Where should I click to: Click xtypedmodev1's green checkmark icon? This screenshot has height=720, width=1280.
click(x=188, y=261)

==

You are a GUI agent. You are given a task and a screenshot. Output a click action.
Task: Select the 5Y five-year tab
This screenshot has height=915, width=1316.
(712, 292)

> Directions
Duplicate the records from the line with "Where should I" to the line with "click(x=188, y=261)", inclusive, without any alteration.

> Result
Where should I click to: Click xtypedmodev1's green checkmark icon? This screenshot has height=720, width=1280.
click(x=188, y=261)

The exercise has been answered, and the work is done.